I honestly don't think I could do 20 songs for any band

seriously?

an excellent source of vitamins and minerals (WmC), Thursday, 28 July 2011 14:47 (fourteen years ago)

Out of Control is terrific. On my listen to Boy yesterday it was the standout.

Euler, Thursday, 28 July 2011 14:47 (fourteen years ago)

she also said bono was awesome, so grain of salt.

apichathong song (strongo hulkington's ghost dad), Thursday, 28 July 2011 14:48 (fourteen years ago)

lol - he really was!!

Seriously. OK well maybe I could but I don't have the attention span for that sort of thing and I'm not really a list person. I'm also not and never have been an album person. I honestly can't remember the last time I listened to a whole album start to finish without skipping some songs. Some of these polls have sort of amazed me insofar as that (for example) I was like "Oh man, I love the Pet Shop Boys!" and then I opened the thread and it wasn't until like half-way through that I started recognizing songs and then I was like "Well damn, maybe I don't love them as much as I thought I do".

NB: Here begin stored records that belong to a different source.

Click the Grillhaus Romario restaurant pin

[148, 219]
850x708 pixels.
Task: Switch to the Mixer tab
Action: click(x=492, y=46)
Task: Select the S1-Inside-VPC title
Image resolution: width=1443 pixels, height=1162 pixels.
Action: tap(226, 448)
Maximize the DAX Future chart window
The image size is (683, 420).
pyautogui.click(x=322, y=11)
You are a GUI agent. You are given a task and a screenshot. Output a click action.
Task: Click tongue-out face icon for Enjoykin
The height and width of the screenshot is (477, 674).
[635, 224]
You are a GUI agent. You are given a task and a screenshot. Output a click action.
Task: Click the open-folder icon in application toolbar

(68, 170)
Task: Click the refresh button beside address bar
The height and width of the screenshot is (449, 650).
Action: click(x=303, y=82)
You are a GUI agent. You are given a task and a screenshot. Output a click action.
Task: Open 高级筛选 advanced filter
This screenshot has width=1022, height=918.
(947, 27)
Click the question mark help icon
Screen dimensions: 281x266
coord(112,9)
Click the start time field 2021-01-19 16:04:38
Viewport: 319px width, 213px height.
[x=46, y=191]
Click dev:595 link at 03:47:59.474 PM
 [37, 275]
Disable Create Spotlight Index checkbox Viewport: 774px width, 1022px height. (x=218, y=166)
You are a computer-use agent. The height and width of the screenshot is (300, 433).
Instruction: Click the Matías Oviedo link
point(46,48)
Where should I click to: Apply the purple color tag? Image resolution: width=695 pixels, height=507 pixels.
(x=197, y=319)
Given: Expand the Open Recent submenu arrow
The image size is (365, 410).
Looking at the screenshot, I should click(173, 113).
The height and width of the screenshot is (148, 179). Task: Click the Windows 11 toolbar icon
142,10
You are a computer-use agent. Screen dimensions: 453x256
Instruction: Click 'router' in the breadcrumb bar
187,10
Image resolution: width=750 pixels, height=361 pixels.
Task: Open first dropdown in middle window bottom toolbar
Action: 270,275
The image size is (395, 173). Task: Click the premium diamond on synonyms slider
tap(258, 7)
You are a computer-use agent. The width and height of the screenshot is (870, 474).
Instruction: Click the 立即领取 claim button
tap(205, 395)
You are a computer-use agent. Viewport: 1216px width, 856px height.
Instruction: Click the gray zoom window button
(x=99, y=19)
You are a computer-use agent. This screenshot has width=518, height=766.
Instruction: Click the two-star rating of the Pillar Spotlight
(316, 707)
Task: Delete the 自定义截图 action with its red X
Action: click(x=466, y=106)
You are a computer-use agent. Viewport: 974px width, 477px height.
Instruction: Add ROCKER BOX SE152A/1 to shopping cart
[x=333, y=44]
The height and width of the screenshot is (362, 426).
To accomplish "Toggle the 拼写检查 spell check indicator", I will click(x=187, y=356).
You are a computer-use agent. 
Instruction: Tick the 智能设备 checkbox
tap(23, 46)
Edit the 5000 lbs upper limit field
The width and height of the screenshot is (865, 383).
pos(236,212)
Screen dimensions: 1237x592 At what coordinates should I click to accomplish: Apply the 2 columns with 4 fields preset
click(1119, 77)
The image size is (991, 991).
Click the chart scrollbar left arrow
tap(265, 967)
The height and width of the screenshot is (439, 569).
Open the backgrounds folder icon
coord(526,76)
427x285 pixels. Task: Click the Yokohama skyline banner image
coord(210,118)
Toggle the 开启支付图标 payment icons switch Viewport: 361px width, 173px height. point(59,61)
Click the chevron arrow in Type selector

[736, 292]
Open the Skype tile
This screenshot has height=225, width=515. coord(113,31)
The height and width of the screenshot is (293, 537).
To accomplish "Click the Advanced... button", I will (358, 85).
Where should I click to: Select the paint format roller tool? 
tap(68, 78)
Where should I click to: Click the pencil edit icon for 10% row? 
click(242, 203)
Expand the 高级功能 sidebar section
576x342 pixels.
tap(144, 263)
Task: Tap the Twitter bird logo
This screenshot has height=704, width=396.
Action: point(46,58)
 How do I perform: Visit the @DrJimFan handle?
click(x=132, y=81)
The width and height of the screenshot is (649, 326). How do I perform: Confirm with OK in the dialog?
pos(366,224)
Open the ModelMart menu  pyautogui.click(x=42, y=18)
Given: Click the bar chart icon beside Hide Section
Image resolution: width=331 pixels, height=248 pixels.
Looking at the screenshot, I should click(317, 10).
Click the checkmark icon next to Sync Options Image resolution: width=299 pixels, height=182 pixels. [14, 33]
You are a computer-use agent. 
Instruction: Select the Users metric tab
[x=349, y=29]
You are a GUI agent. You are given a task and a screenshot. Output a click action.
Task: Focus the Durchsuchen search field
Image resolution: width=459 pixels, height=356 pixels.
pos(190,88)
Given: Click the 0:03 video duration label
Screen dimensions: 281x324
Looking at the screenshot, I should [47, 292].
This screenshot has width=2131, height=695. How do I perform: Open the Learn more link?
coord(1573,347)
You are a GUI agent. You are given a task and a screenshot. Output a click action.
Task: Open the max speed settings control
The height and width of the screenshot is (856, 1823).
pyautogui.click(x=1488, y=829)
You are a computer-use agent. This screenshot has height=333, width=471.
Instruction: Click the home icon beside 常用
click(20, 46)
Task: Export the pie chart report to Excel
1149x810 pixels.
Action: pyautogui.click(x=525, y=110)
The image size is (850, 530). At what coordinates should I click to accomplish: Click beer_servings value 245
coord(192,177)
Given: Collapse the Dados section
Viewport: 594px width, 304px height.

ladies love draculas like children love stray dogs (ENBB), Thursday, 28 July 2011 14:51 (fourteen years ago)

Ok so maybe I like U2 a little more then I let one because I did once (albeit a very long time ago) sit in my car all night in freezing weather so that I could be at Tower at 5:00 am to buy what, aside from the first Pixies shows in London, remain the most expensive concert tix I've ever bought.

BUT when they played Out of Control that night I may have jumped and screamed a little bit. OK, I totally did.

ladies love draculas like children love stray dogs (ENBB), Thursday, 28 July 2011 14:54 (fourteen years ago)

it's okay. i went to a they might be giants concert once. we all have our skeletons.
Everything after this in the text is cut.